Enhanced two-photon absorption in hydrothermally synthesized La2O6Te nanorods for visible light photodetection

Abstract

In the present study, lanthanum oxytellurate (LOT) samples with varying La : Te ratios are successfully synthesized using a simple hydrothermal method that has enormous advantages. The prepared samples crystallize in a La₂O₆Te composite phase with an orthorhombic crystal system. A nanorod-like morphology is observed for each sample, and the presence of constituent elements is verified from EDX results. Chemical compositions and their oxidation states are obtained from XPS studies. Optical studies of the materials demonstrated band gap values between 2.65 and 2.78 eV, confirming the LOT samples’ semiconducting nature. Broad photoluminescence (PL) spectra with peaks ranging between 650 and 750 nm were observed, and a red shift occurred by increasing the Te concentration in the samples.

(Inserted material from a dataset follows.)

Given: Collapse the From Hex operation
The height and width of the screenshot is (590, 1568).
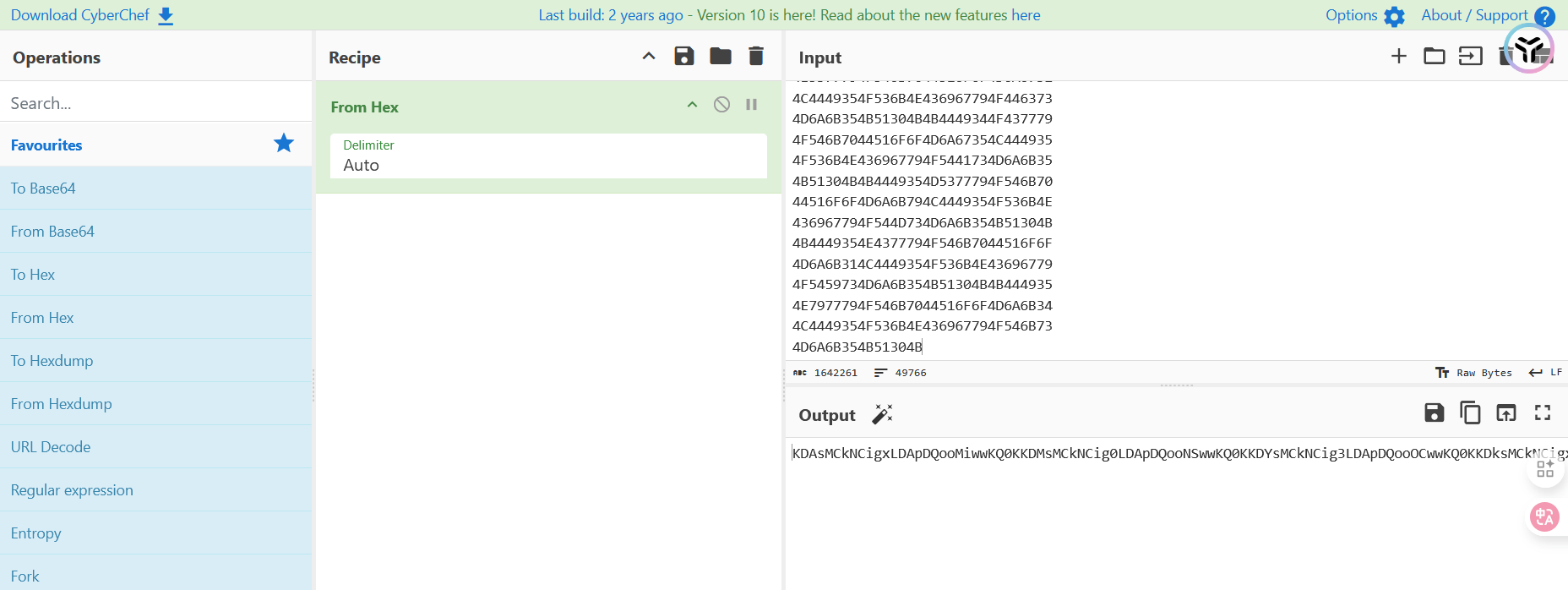Looking at the screenshot, I should [x=692, y=105].
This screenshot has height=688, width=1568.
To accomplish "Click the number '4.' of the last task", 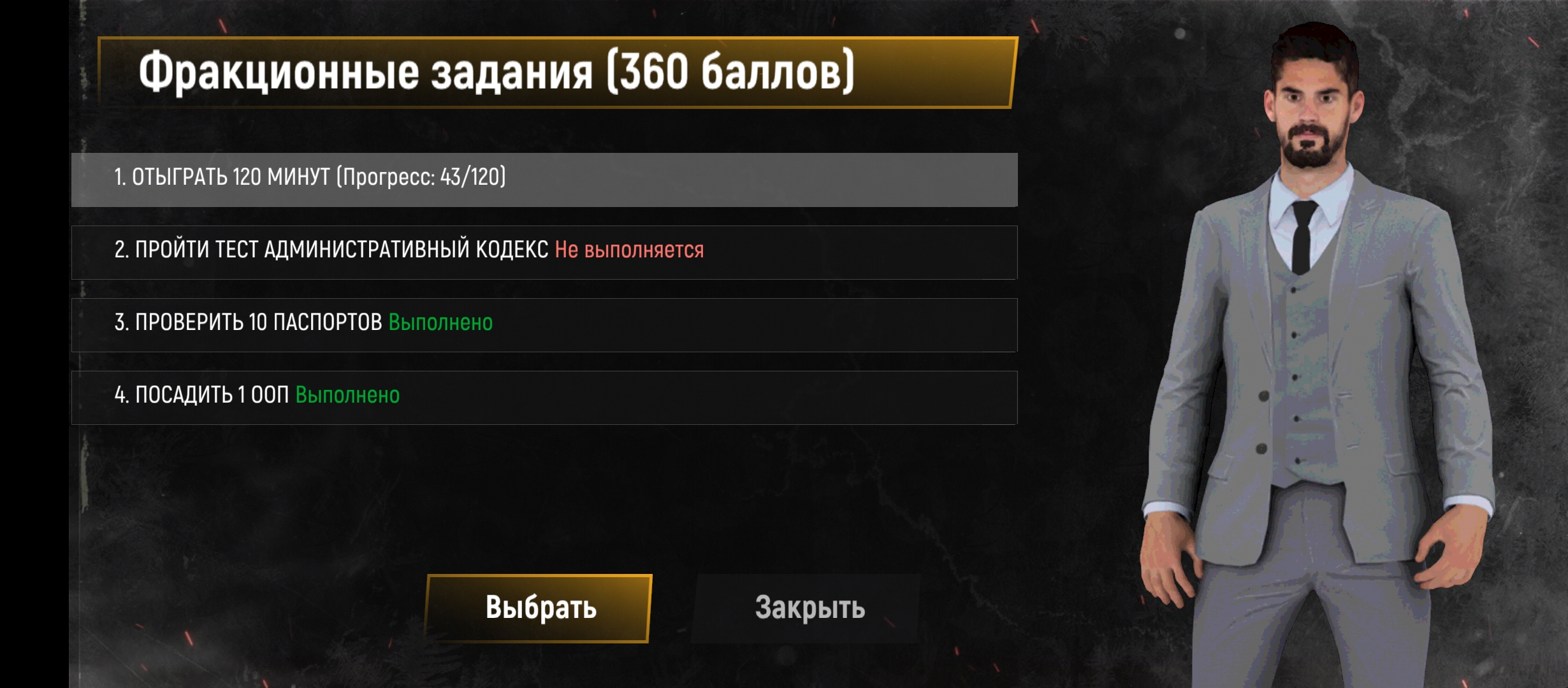I will pyautogui.click(x=122, y=395).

Overall, the samples exhibit good photoresponse characteristics under dark and light conditions with high I_on/I_off ratios and sensitivity values. These parameters confirm the potential of LOT materials to stand out as an alternative for susceptible and effective photodetector devices. Among the samples, LOT-2 showed 10.64 μA W⁻¹ responsivity, 5.8 × 10⁷ Jones of detectivity, and a rise and fall time of 16.25 and 23.13 s, respectively, which was the best photodetection performance compared to the other two samples. Results from the nonlinear optical (NLO) Z-scan study demonstrated the RSA behavior and valley-peak configuration with positive n₂ values corresponding to the self-focusing effect. The NLO characteristics of the materials are governed by the two-photon absorption (2PA) mechanism. Here, the LOT-2 sample displayed comparatively better results than the other two. The third-order nonlinear optical NLO susceptibility χ⁽³⁾ values suggest that LOT materials have the potential to become a new candidate for various NLO applications in the coming days.